| Exercise objective |
Starting at the line with "Task: Click the Confirm Password input field" and ending at the line with "You are a computer-use", print exactly the lines of the entries below. Pictures do not belong in the copy.
___ Material for the task
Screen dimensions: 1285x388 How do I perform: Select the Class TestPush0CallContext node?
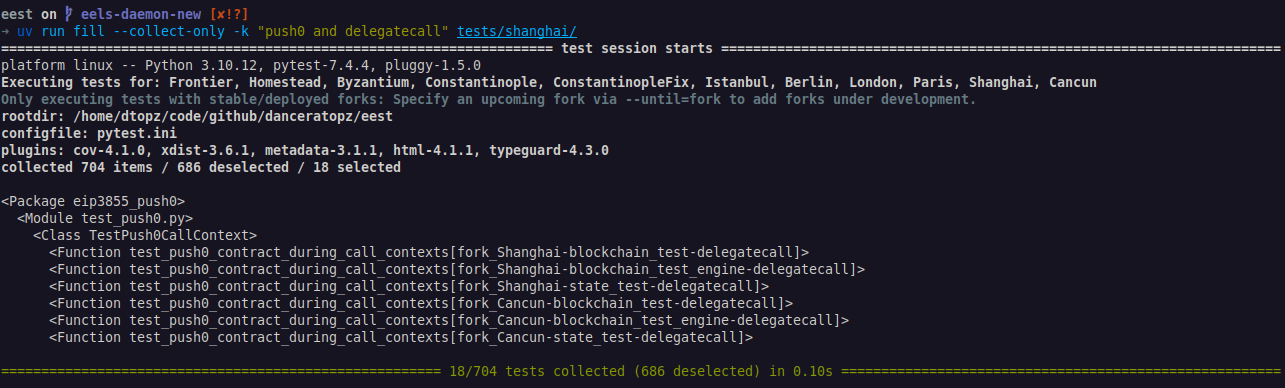145,236
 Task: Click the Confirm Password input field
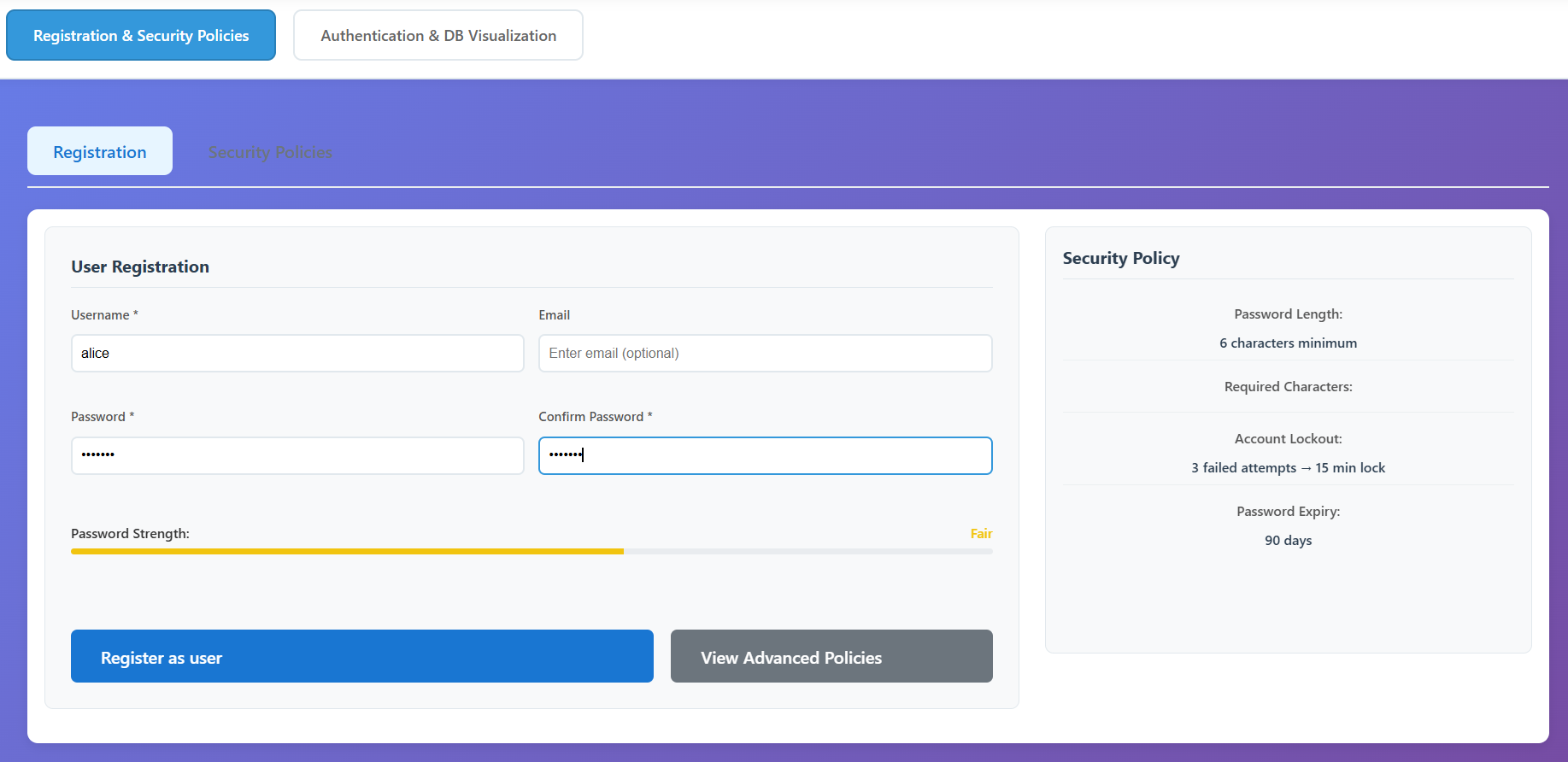[765, 455]
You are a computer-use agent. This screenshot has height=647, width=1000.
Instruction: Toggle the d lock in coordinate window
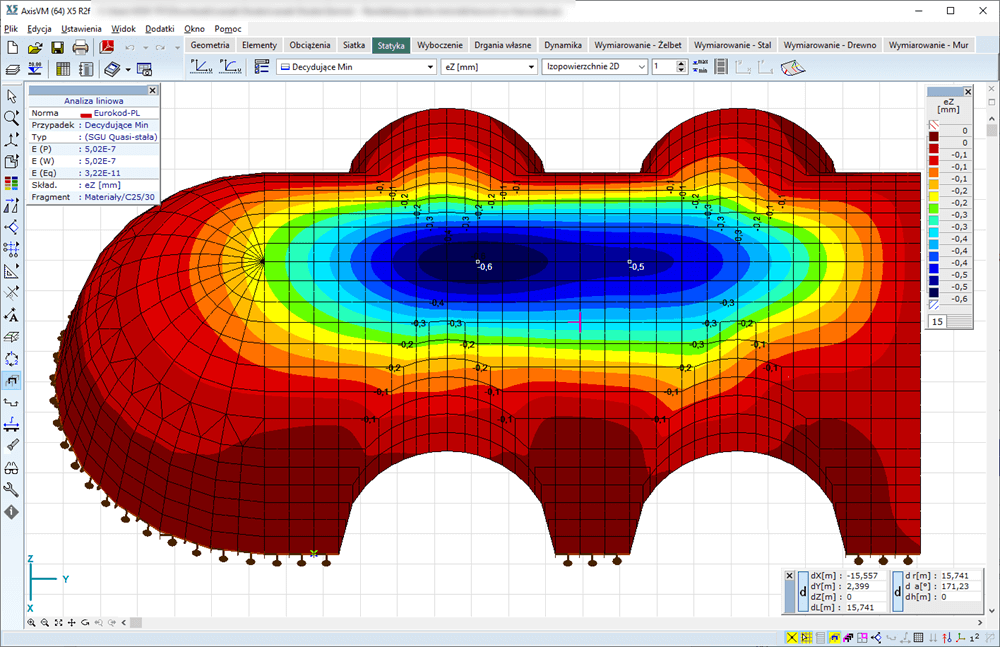804,591
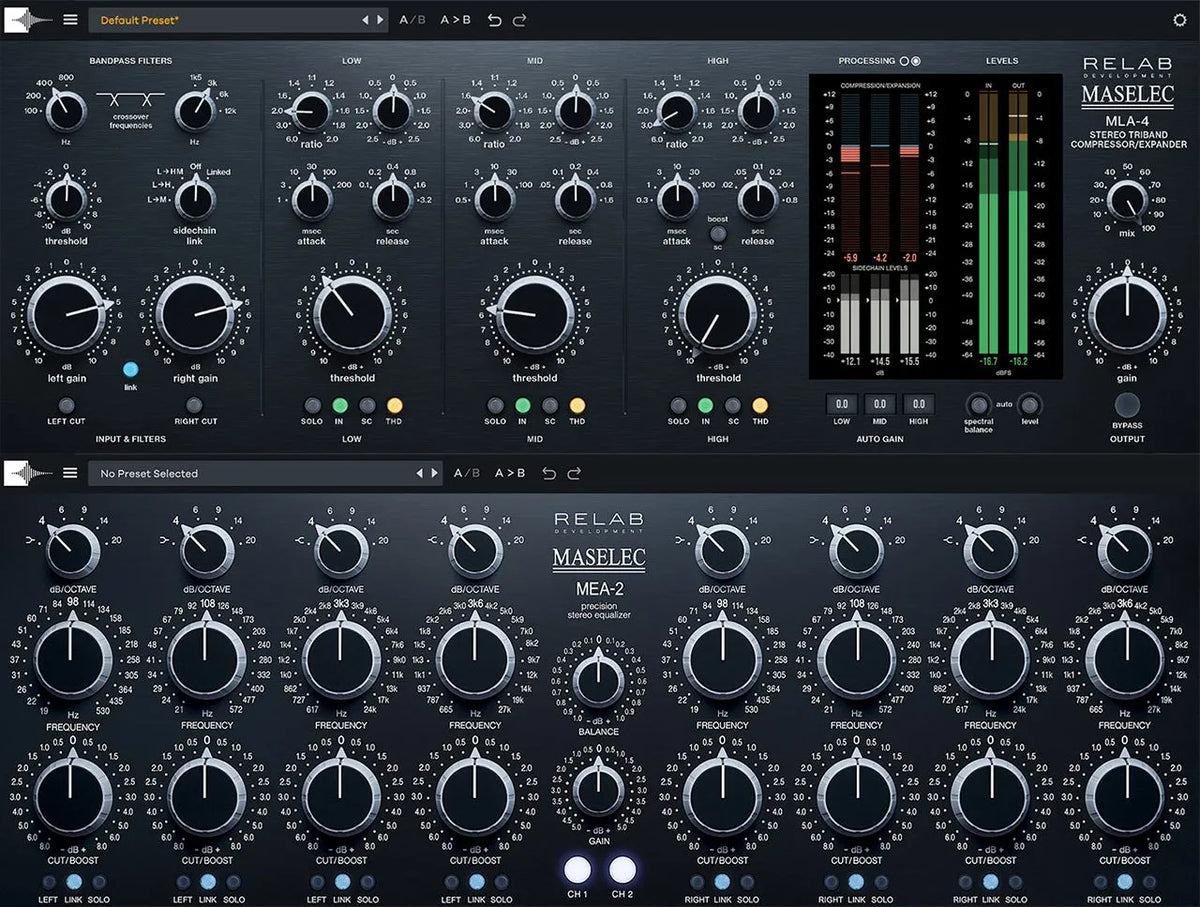Click the MLA-4 redo arrow icon
The width and height of the screenshot is (1200, 907).
(519, 19)
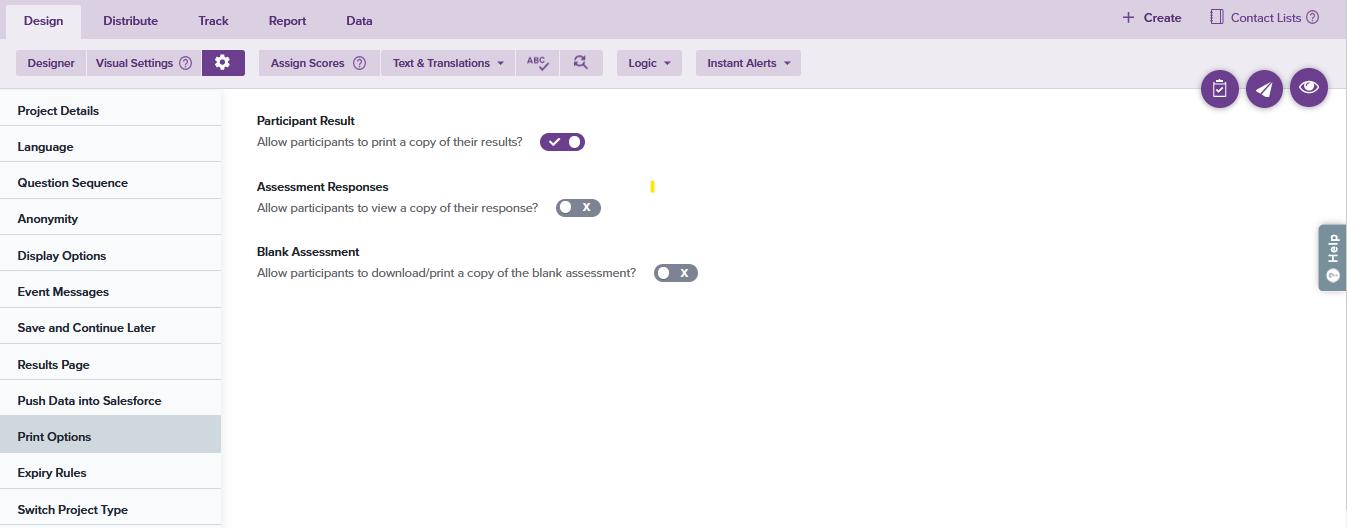Click the help icon beside Visual Settings
This screenshot has width=1347, height=528.
[185, 63]
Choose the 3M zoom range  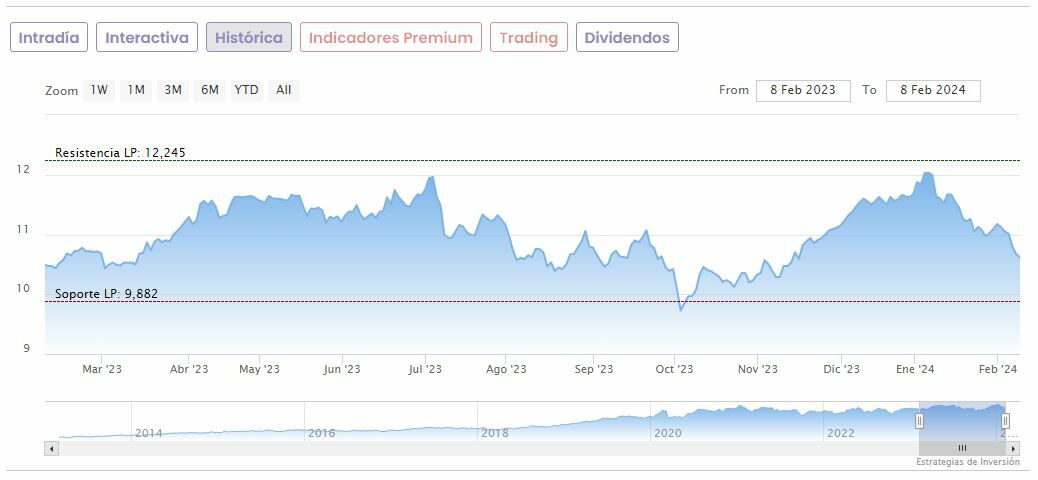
______
| Answer space |
 Task: Click the Confirm Password input field
[765, 455]
You are a computer-use agent. This screenshot has height=647, width=1000.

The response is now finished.